Wirtschafts- und Finanzpolitik
Heiner Flassbecks Buch entpuppt sich als Ego-Trip
Dieses Buch ist ein zutiefst ärgerliches Buch. Vor allem deshalb, weil Heiner Flassbeck, der frühere Staatssekretär im Bundesfinanzministerium unter Oskar Lafontaine und heutige Chefvolkswirt der Unctad in Genf, eigentlich ein gutes Buch hätte schreiben können. Flassbeck hätte schreiben können, warum der Staat heute wieder eine Renaissance erlebt und zum Rettungsanker für die Wirtschaft wird. Er hätte angesichts der milliardenschweren Konjunkturpakete ein Buch über die Wiederentdeckung von Keynes und der Idee der Nachfragepolitik schreiben können. Und er hätte eine interessante Streitschrift schreiben können, warum all jene "neoklassischen", angebotsorientierten Volkswirte, die gestern noch so wenig Staat und so wenig Regulierung wie möglich haben wollten, sich heute vor ein gewisses Dilemma gestellt sehen, weil der freie Markt eben durchaus zu tiefgreifenden Verwerfungen führen kann.
Wenn er dies geschrieben hätte, wäre er sich einer ernsthaften Auseinandersetzung in Politik und Wissenschaft gewiss gewesen. Doch das hat er leider nicht getan. Flassbeck hat ein zutiefst besserwisserisches Buch geschrieben, in dem jedes Kapitel geradezu durchtränkt ist von der Vorstellung, er - Heiner Flassbeck und sein politischer Mentor, Oskar Lafontaine - seien seit 30 Jahren die einzigen Weltwirtschaftler von Format gewesen, die die heutige Krise vorausgesehen hätten. Und so entlädt sich sein ganzer heiliger Zorn vor allem auf seine einstigen politischen Weggefährten: Der frühere Kanzler Gerhard Schröder wird zu einem "Provinzpolitiker", die SPD ist insgesamt "dumm" und der Logik der Unternehmerverbände auf den Leim gegangen. In diesem Ton geht es weiter: SPD-Ikonen wie Erhard Eppler oder etwa der Soziologe Ulrich Beck haben keinen Sachverstand, Wolfgang Clement ist wirtschaftspolitischer Laie, Ingrid Matthäus-Maier hatte nie wirtschaftspolitische Ahnung und hat sie heute als KfW-Vorsitzende erst recht nicht. Ebenfalls gilt dies - aus Sicht des Autors - für seinen Kollegen, den heutigen EZB-Direktor Jürgen Stark. Der neue Vorsitzende des Sachverständigenrats, ZEW-Chef Wolfgang Franz und der Direktor des DIW, Klaus Zimmermann, sind volkswirtschaftliche Laien. Und überhaupt: Deutsche Politiker haben bestenfalls die nächsten Wahlen vor Augen, aber überblicken nicht das große Ganze der Weltwirtschaft. Und die Journaille - Flassbeck nennt Klaus Kleber und das "heute journal" - redet wirtschaftspolitisch "dummes Zeug".
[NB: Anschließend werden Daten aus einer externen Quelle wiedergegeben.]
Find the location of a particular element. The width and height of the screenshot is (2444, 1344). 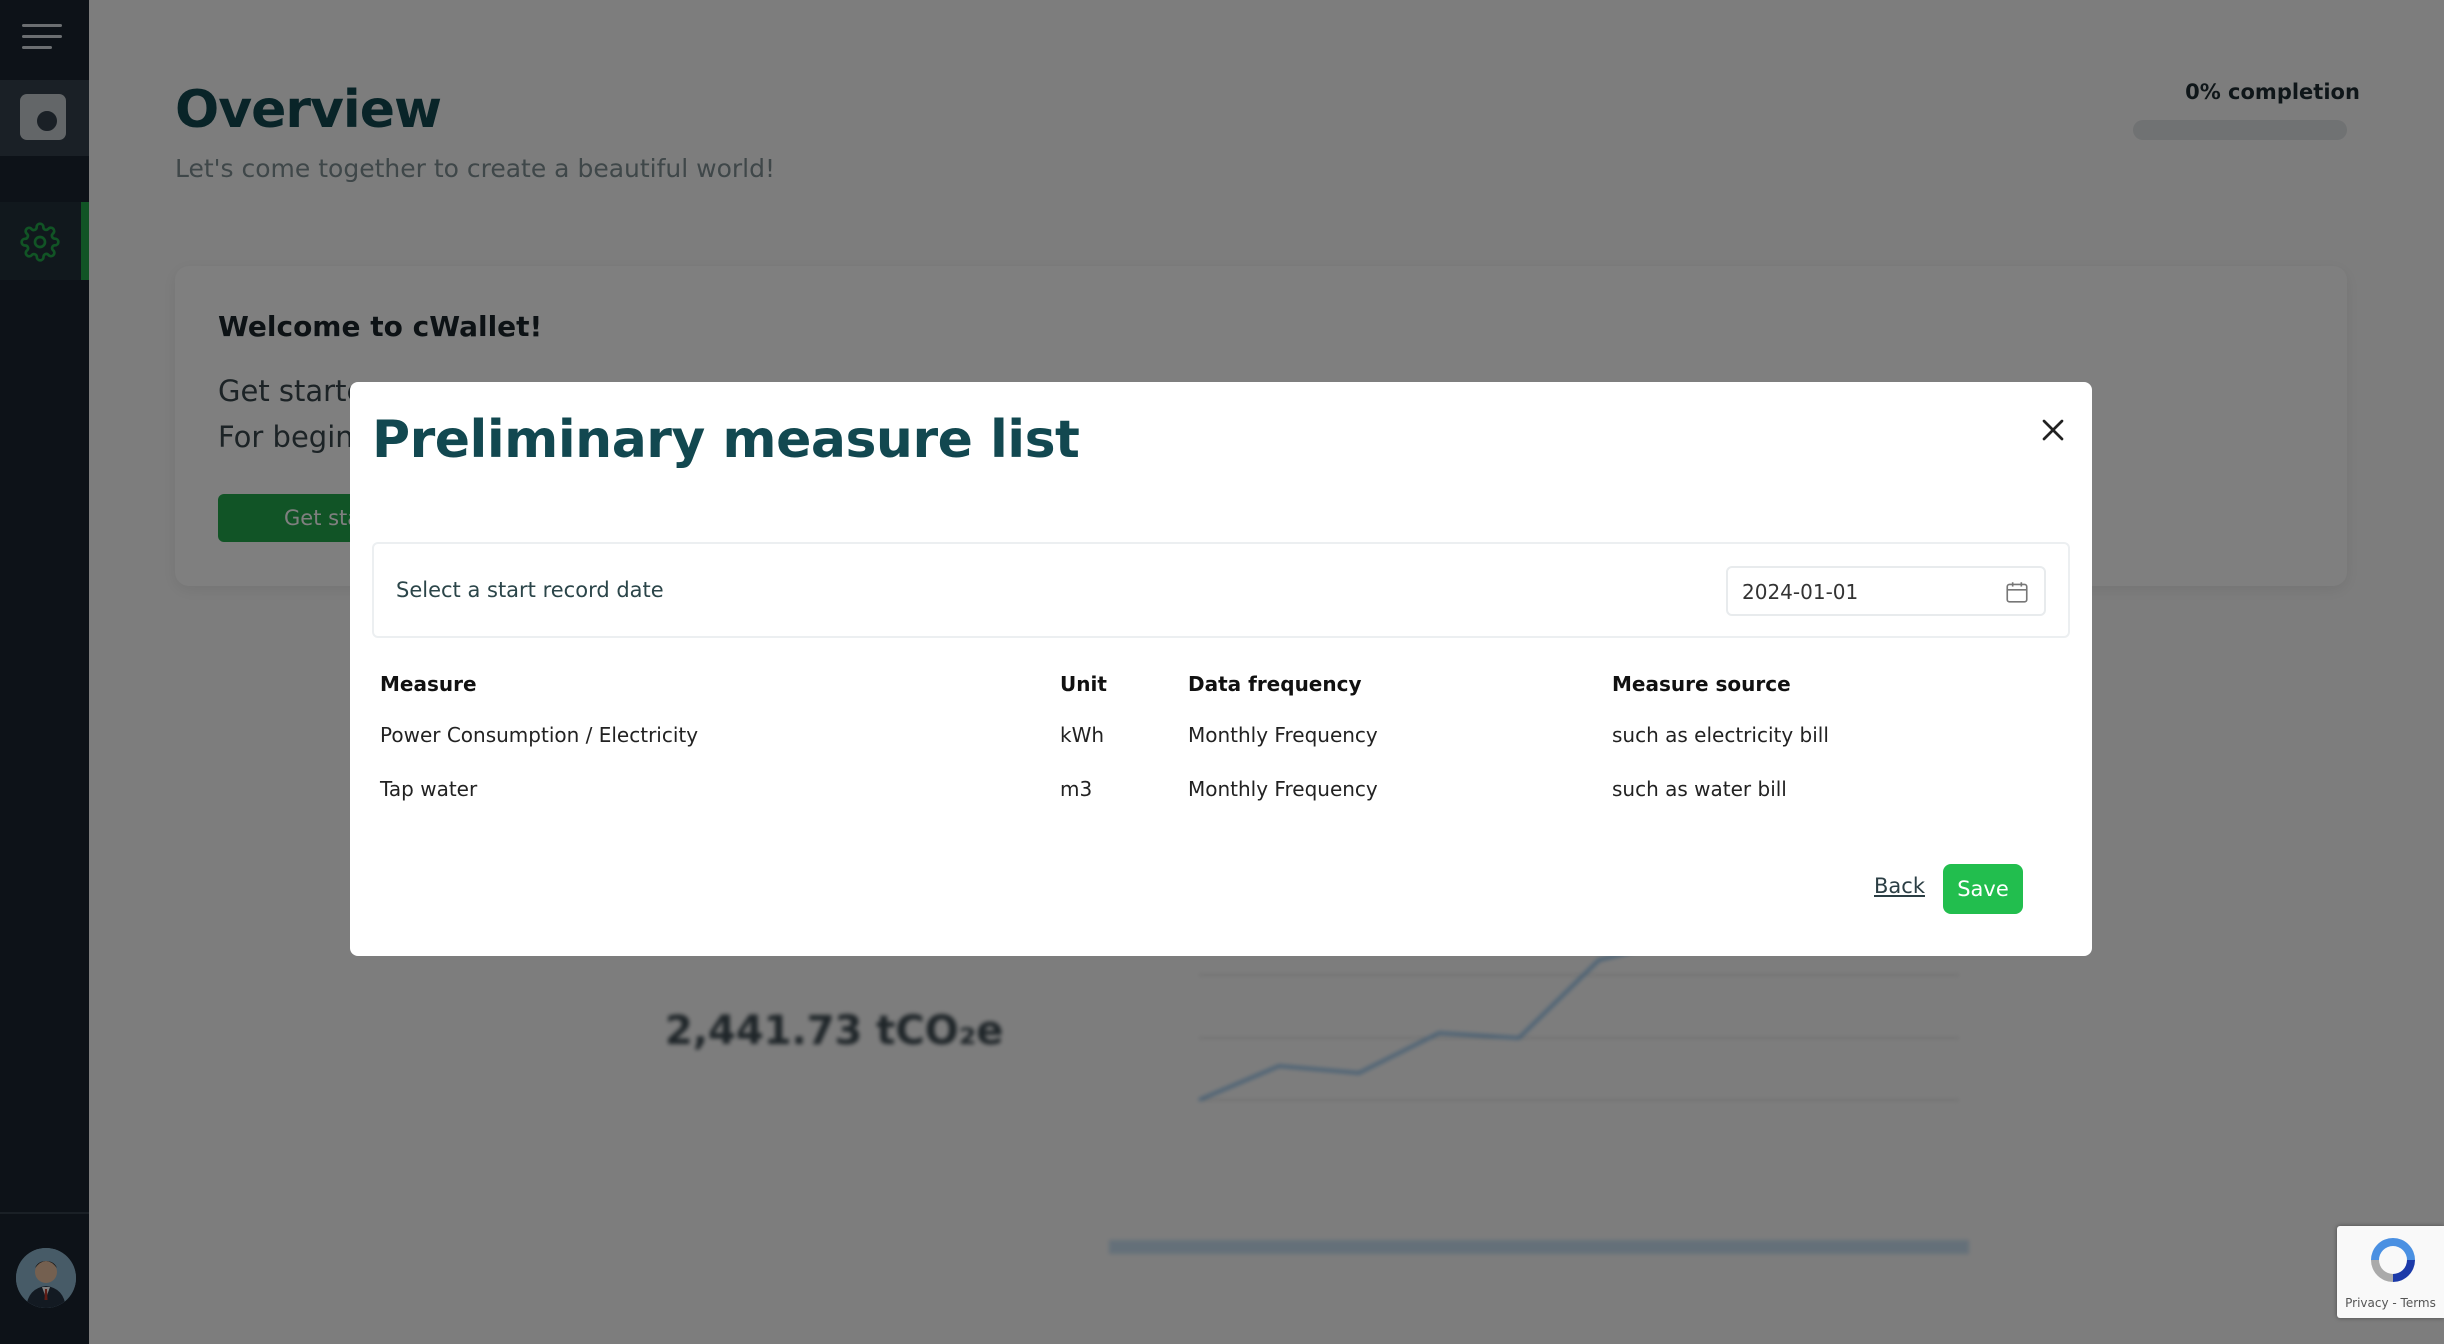

start-date-value: 2024-01-01 is located at coordinates (1800, 592).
So geht es munter weiter: Die Grünen sind Dilettanten, die früheren Arbeits- und Sozialminister, Walter Riester und Franz Müntefering, handelten ohne jede Beratung von Experten. Nein, niemand hat Lafontaine und Flassbeck zugehört und deswegen ist die Politik insgesamt gescheitert: Die deutsche Einheit - Helmut Kohl und nach ihm SPD und Grünen haben sie vergeigt. Die Einführung des Euro - misslungen. Die Erweiterung der EU - ein Desaster. Die deutsche und europäische Wirtschaftspolitik - eine Aneinanderreihung von Pleiten, Pech und Pannen. Die G-8/G-20-Gipfel - allesamt ohne jeden Sachverstand.
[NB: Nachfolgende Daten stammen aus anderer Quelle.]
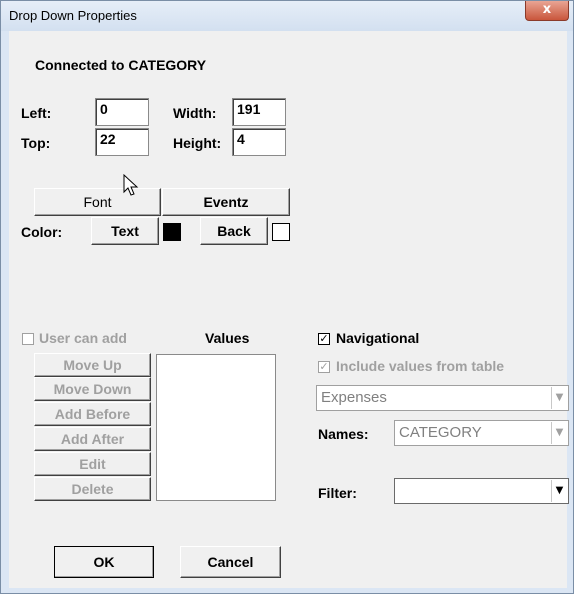 The height and width of the screenshot is (596, 576). Describe the element at coordinates (281, 232) in the screenshot. I see `back-color-swatch` at that location.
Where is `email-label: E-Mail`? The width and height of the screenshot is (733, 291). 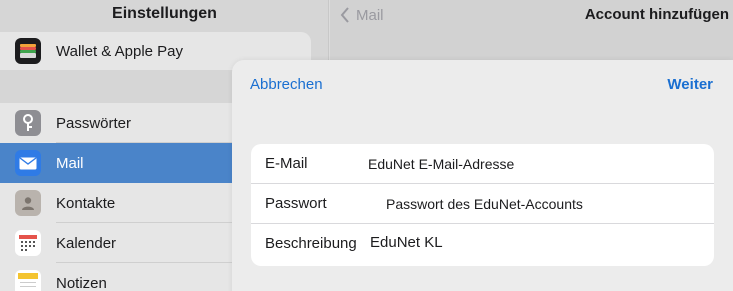 email-label: E-Mail is located at coordinates (286, 164).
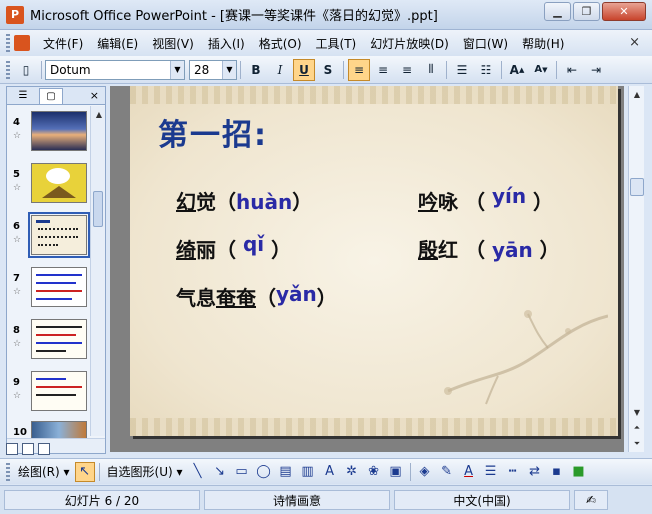 This screenshot has width=652, height=514. I want to click on outline-tab: ☰, so click(23, 96).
Bei all dem kommt es auf die wirtschaftspolitische Botschaft gar nicht mehr an. Sie ist - mehrheitlich aus dem Programm der "Linken" - sowieso bekannt und Flassbeck, der sich bei seinem Ego-Trip auch gerne selbst zitiert, hat sie mehr als einmal beschrieben: Löhne rauf, Binnennachfrage ankurbeln, Schulden machen auf Teufel komm raus. Ausgeglichene Haushalte seien ein Irrweg, mit dem der letzte Aufschwung "kaputt gespart" wurde. Und natürlich brauchen wir einen generellen Mindestlohn, die Riester-Rente ist Unfug, die Rente mit 67 Teufelszeug.
Über all das kann man diskutieren - sachlich und ohne Geifer. Aber in dieser Form ist das ungenießbar. Schade! Flassbeck hätte durchaus Punkte machen können, aber nicht dadurch, dass er als selbst ernannter Weltökonom alle um ihn herum zu Zwergen degradiert.
Gescheitert. Warum die Politik vor der Wirtschaft kapituliert.